Skyward: Under its new CEO, the insurance operation has been delivering increased gross/net written premium, while also improving its combined ratio. This improving underwriting profitability plus a reasonable investment performance should result with ROE in the high-single-digit to the low-double-digit range. Skyward is also enjoying a favorable pricing environment which is expected to continue. With these returns profile, Skyward should be worth +1.0x-1.5x BV, and in line with peers.
Arena: Arena is also performing well. AUM has doubled since 2019. More importantly, the operation seems to have scaled to break-even levels at ~$2.5B of AUM. Arena should now have a long enough track record, a large AUM, and attractive returns to continue to grow its AUM over the next few years. I believe that CEO/CIO Dan Zwirn has the ability to continue to scale Arena. Future growth at Arena should come with no or minimal investment requirements and with very high incremental margins.
Arena has a complex ownership structure. A more simplistic view of Arena’s valuation would be looking out to $5B of AUM at which point the management buy-in max out and Westaim will control 25% of Arena. My expectation is that AUAM should scale to $5B over the next 12-24 months.
At $5B of AUM, with 1.5%-2.0% management fees, Arena should generate a healthy ~$75M-$100M in recurring revenue without meaningfully increasing its operating expense (~$30M-$35M). In addition, assuming an incentive fee on a modest mid-to-high single-digit return, Arena should be generating healthy cashflows. Westaim’s 25% ownership of Arena should be worth much more than the $20M book value today; particularly once the business starts generating enough profit to be valued on its earnings multiple.

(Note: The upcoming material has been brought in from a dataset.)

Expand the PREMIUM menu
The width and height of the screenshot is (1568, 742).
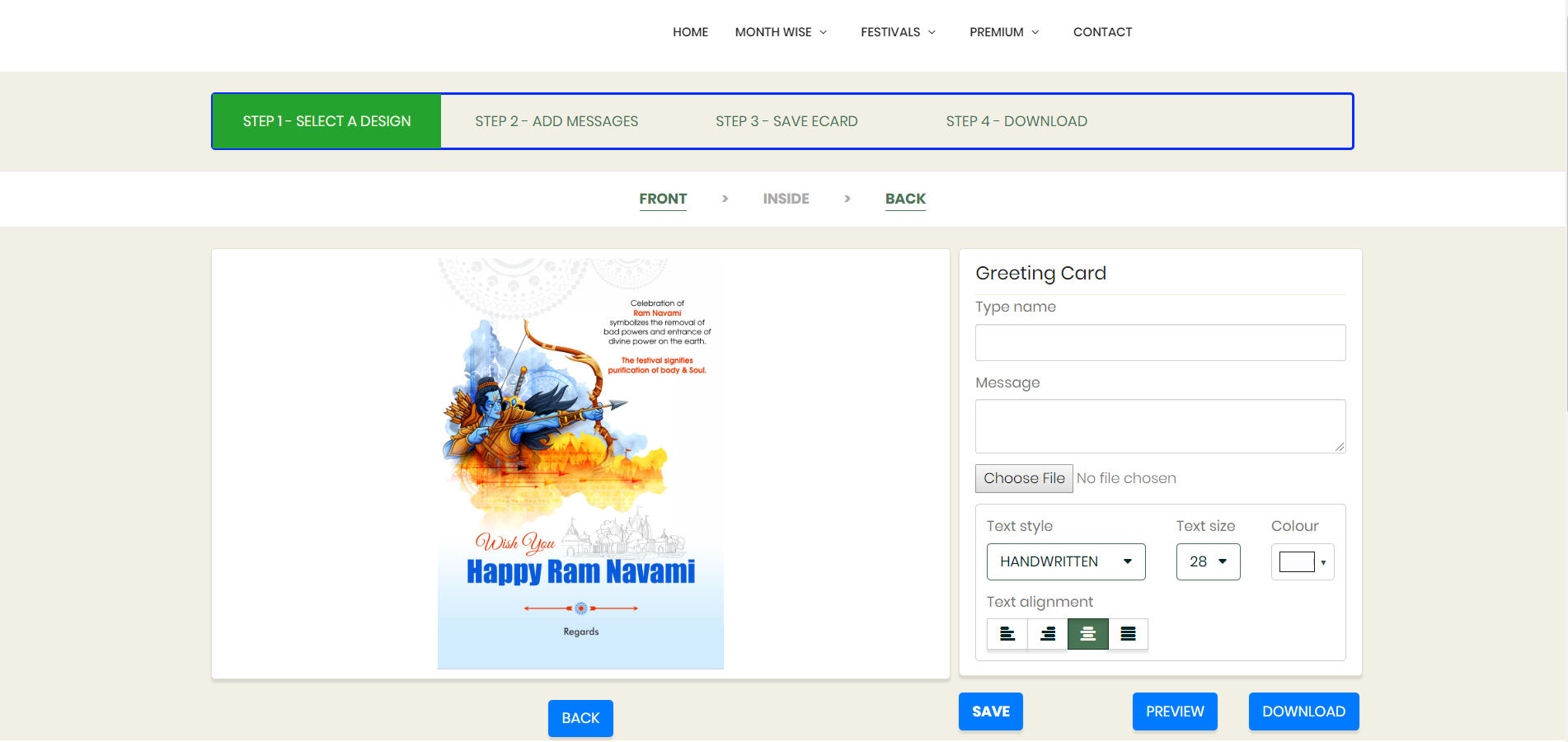coord(1004,32)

Arena FINCOs: Arena FINCO is on the balance sheet at 1x book value. Given the mid-single-digit returns on this capital, I think it is reasonable and should likely be the case going forward.
Despite both Arena and Skyward holdings executing well over the past couple of years, Westaim shares continue to trade below book value.
Valuation: Now that both operations are profitable and growing, I expect Westaim to start trading at or slightly above book value. Westaim is run by entrepreneurs with a meaningful alignment of interest and proven capital allocation skills. If valuation remains below book value, I expect the management team to execute on its share repurchase plans.
Overall, Westaim offers a 20%-45% upside today and should continue to compound book value at ~10% over the next few years.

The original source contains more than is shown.